> _Provided passage_
## Start
Schematic representation of COREX process

Ever since COREX’s advent, many academically and industrially relevant problems have been explored. Briefly, several researchers have modeled the process to predict the influence of input material on process parameters. The models developed so far are based on (1) static elemental heat and material balance equations operational in the melter gasifier of COREX process,[5] and (2) steady-state transport phenomena approaches to study the operational parameters.[6,7,8,9] The unsteady state model of the process developed by Pal et al.[10] has been used to study the transient behavior of the melter gasifier. The transport phenomena model for reduction shaft, developed by Wu and co-workers, is found to be useful too.[11,12,13] A shaft furnace has been examined using discrete element method (DEM) simulation.[14,15,16,17,18,19,20] Furthermore, turbulence models[21] have been employed to study gas and particle velocities, their distribution, and heat transfer pathways. The raceway of the melter gasifier has been studied using computational fluid dynamics (CFD) models[22,23,24] and heat balance approaches.[25] The burden distribution of the melter gasifier has been studied by CFD-DEM approach by Li et al.[26] Thermodynamic models of the process have been developed to predict hot metal and gas composition[27,28,29] and exergy losses.[30] Likewise, individual zones of the melter gasifier, namely, the free board zone,[31] moving bed,[32,33] hearth,[34] and cohesive zone,[35] are all of current interest and are being primarily studied using numerical models.

Nevertheless, a comprehensive model of the COREX process based on macroscopic heat and mass balance of input and output materials is still a challenge for researchers. Various static models[36,37,38] have been reported to study the effect of the post-combustion ratio and degree of metallization on the fuel and slag rates.
## End
> _Data section_
## Start
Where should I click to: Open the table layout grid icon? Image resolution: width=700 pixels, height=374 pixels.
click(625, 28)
## End
## Start
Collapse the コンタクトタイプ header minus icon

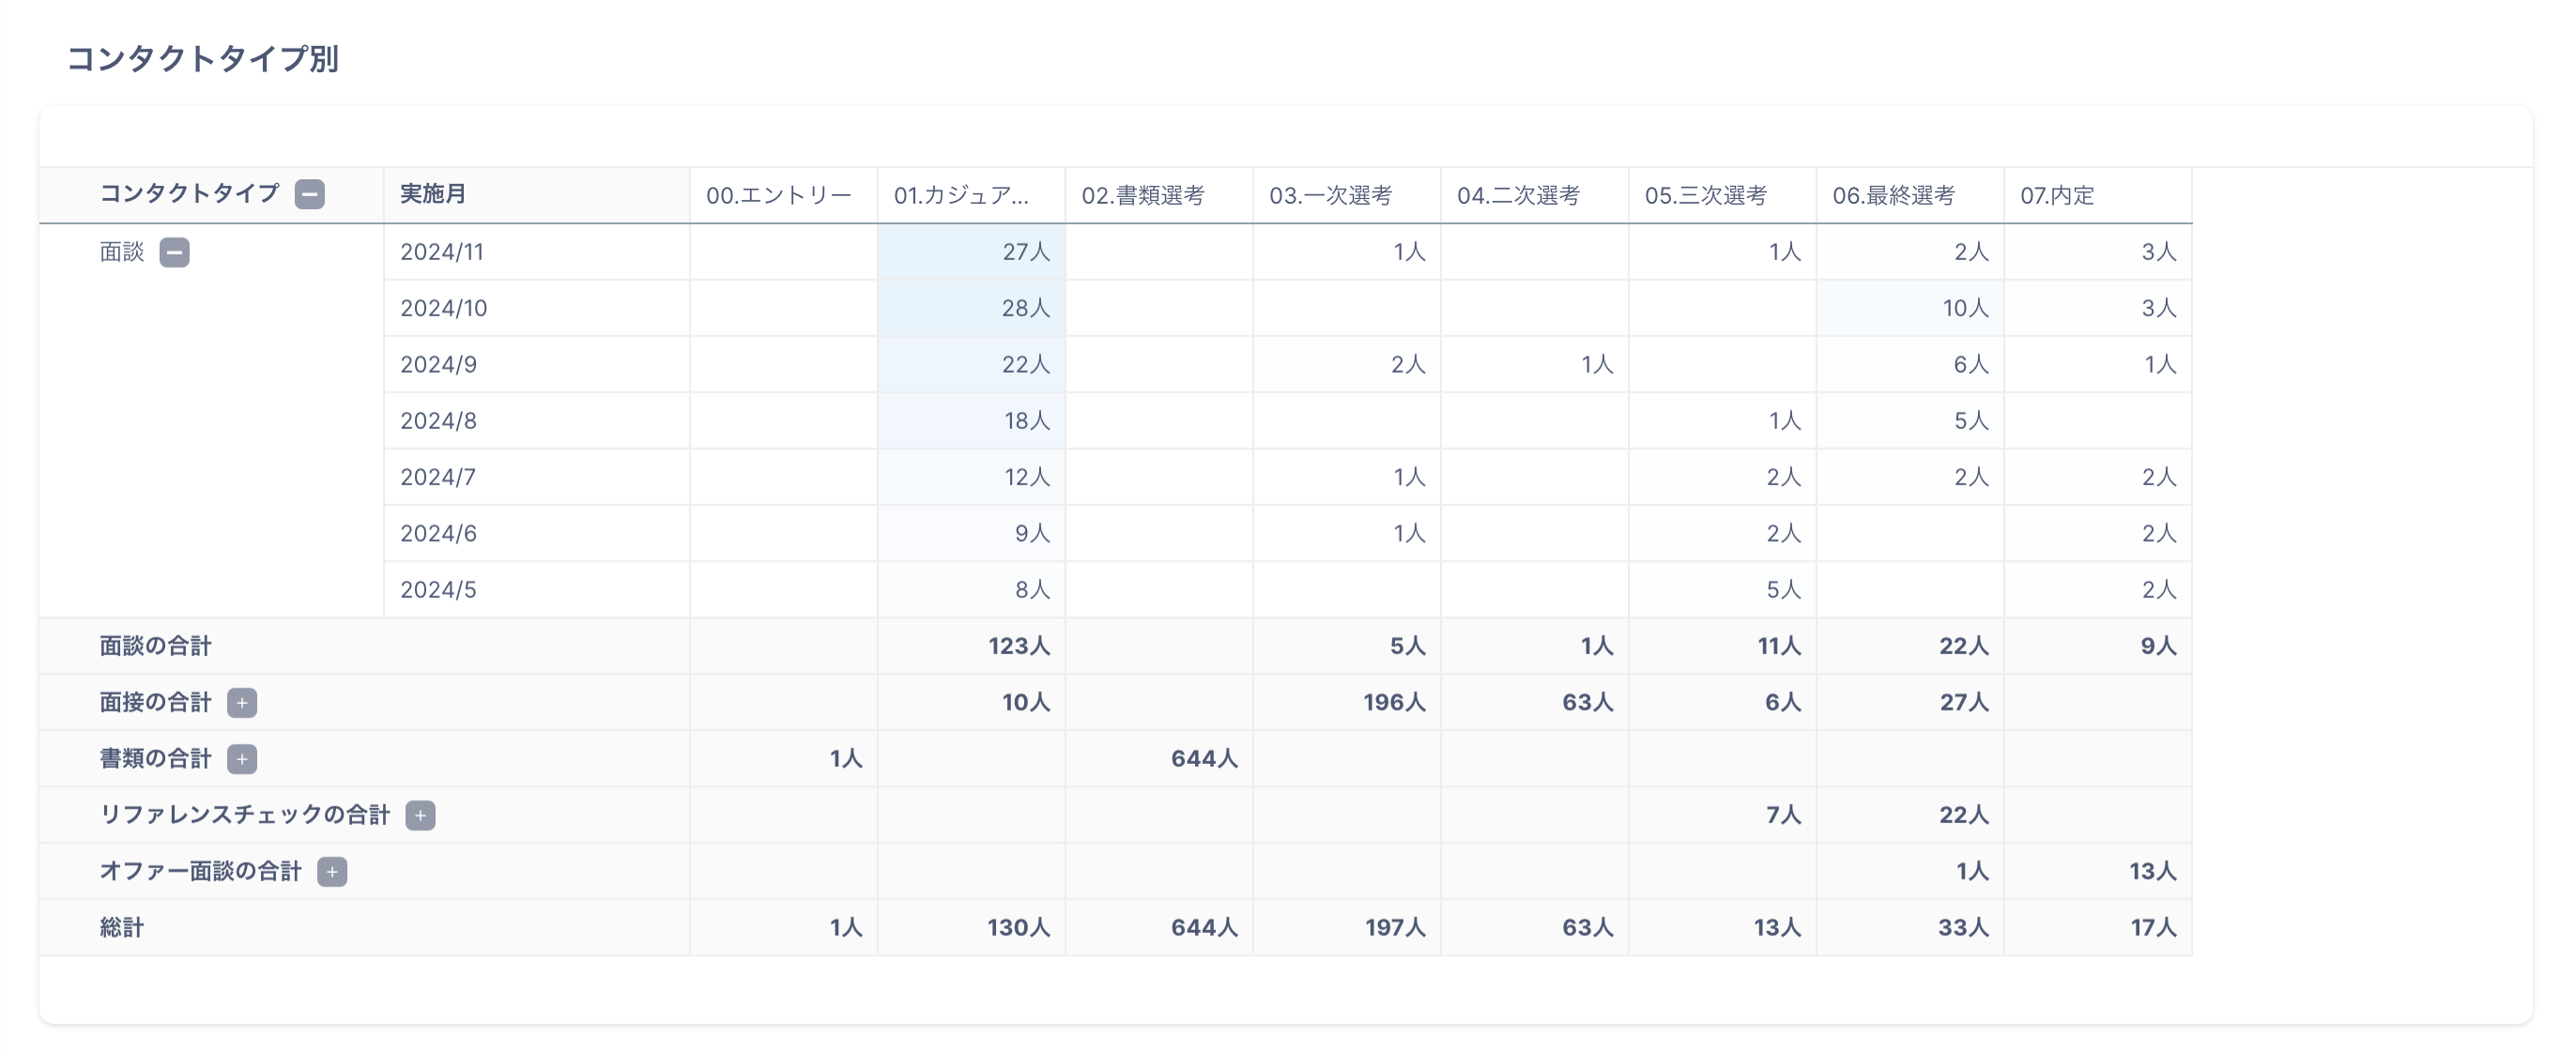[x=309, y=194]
## End
Reproduce the part of the passage on COREX process modeling that opens with the words containing "Nevertheless, a comprehensive" and closes with "and slag rates.", substituting "difficulty" for "challenge".

> _Solved problem_
Nevertheless, a comprehensive model of the COREX process based on macroscopic heat and mass balance of input and output materials is still a difficulty for researchers. Various static models[36,37,38] have been reported to study the effect of the post-combustion ratio and degree of metallization on the fuel and slag rates.